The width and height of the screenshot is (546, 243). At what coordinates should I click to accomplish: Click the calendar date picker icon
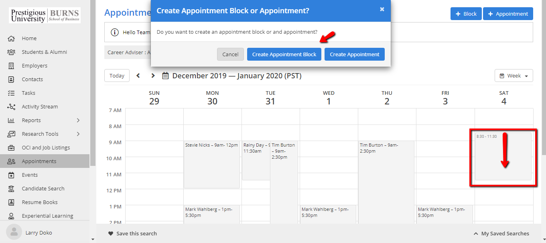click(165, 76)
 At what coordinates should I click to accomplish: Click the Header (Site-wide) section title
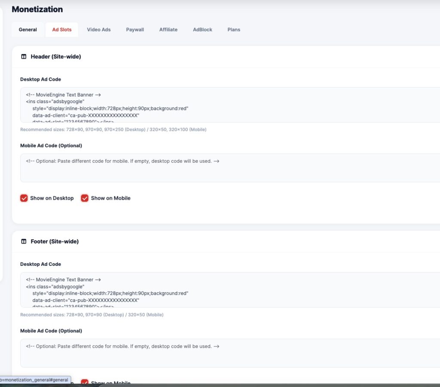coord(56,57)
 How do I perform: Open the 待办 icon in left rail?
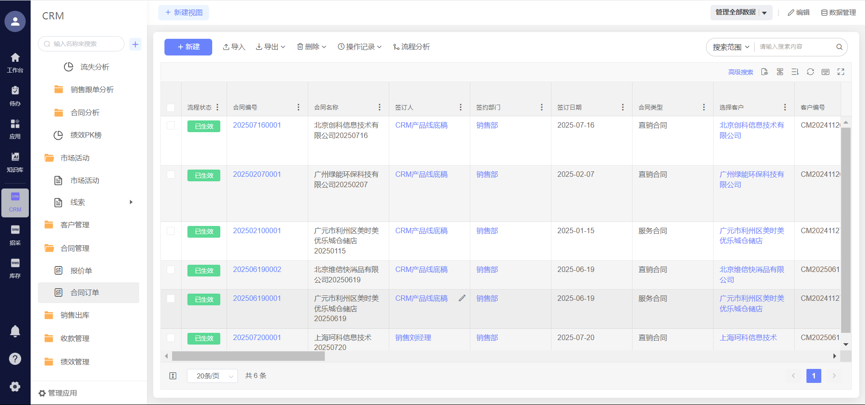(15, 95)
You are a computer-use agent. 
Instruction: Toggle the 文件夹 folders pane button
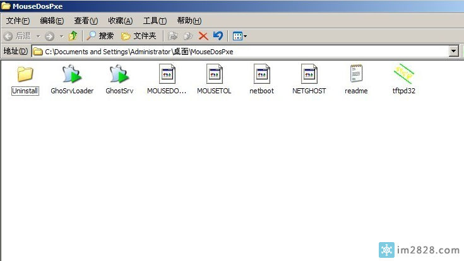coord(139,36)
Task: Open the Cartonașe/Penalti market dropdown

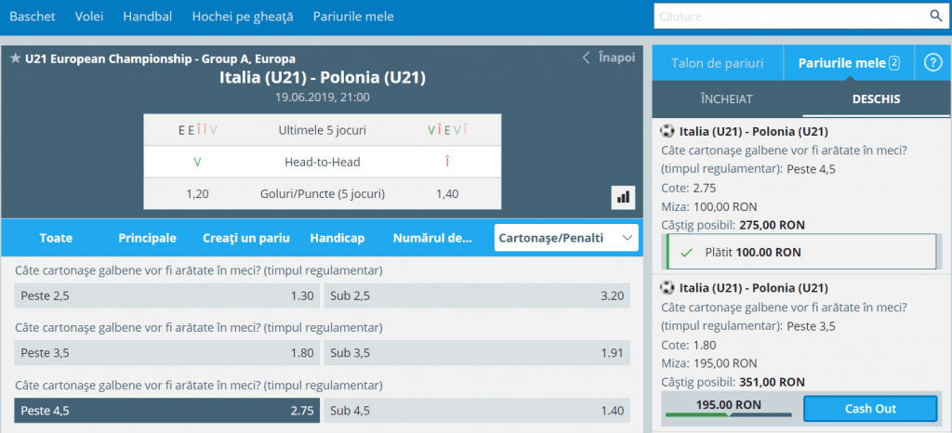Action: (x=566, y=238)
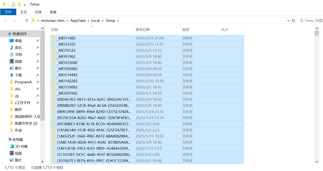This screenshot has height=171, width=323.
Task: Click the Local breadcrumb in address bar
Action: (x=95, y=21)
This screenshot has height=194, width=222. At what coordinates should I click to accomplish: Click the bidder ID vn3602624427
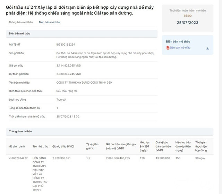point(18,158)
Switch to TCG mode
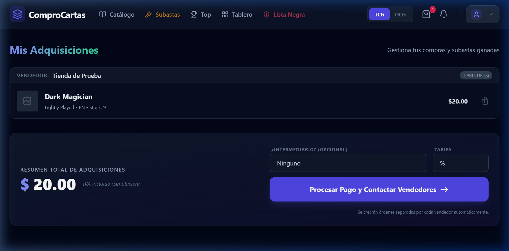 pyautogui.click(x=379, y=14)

...

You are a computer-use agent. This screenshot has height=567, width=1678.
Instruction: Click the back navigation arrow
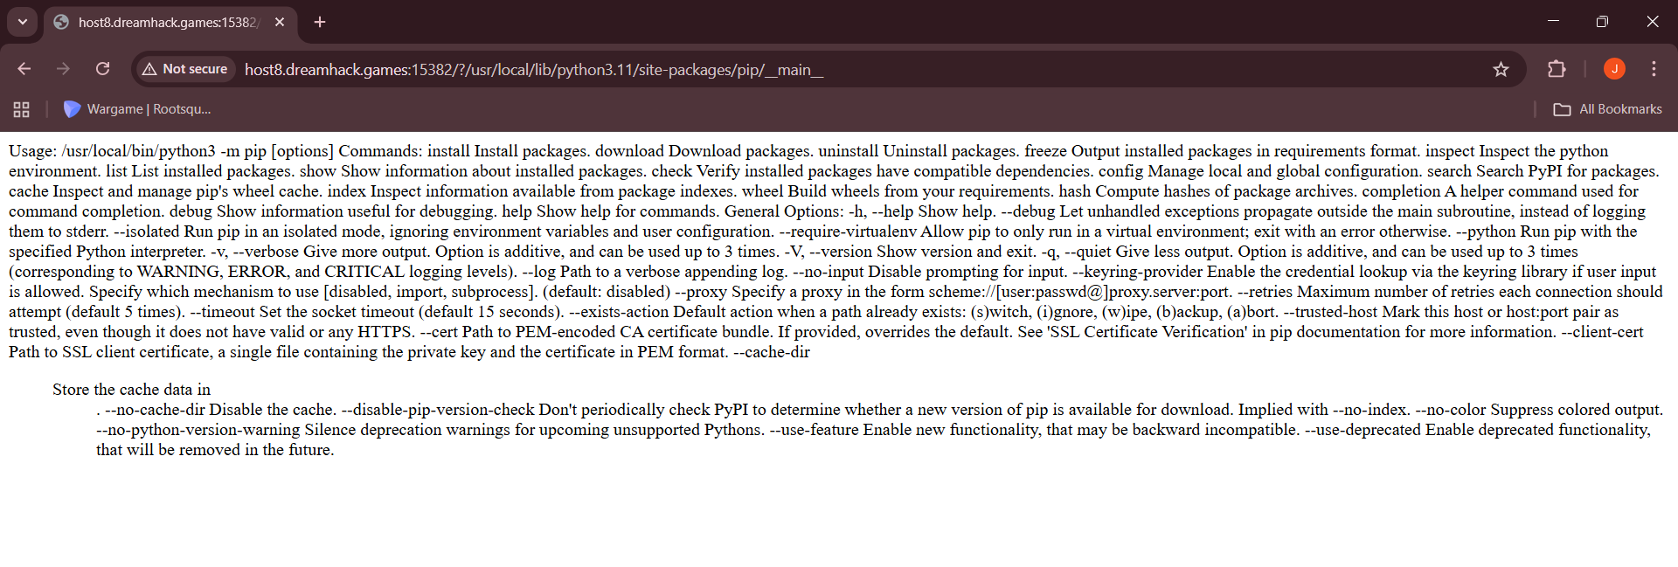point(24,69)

• [What you have to do]
Please reproduce the records above without changes, starting with the line containing "You are a computer-use agent. This" and going on through the line containing "point(24,69)", and leave the pictures out.

• [Response to the task]
You are a computer-use agent. This screenshot has height=567, width=1678.
Instruction: Click the back navigation arrow
point(24,69)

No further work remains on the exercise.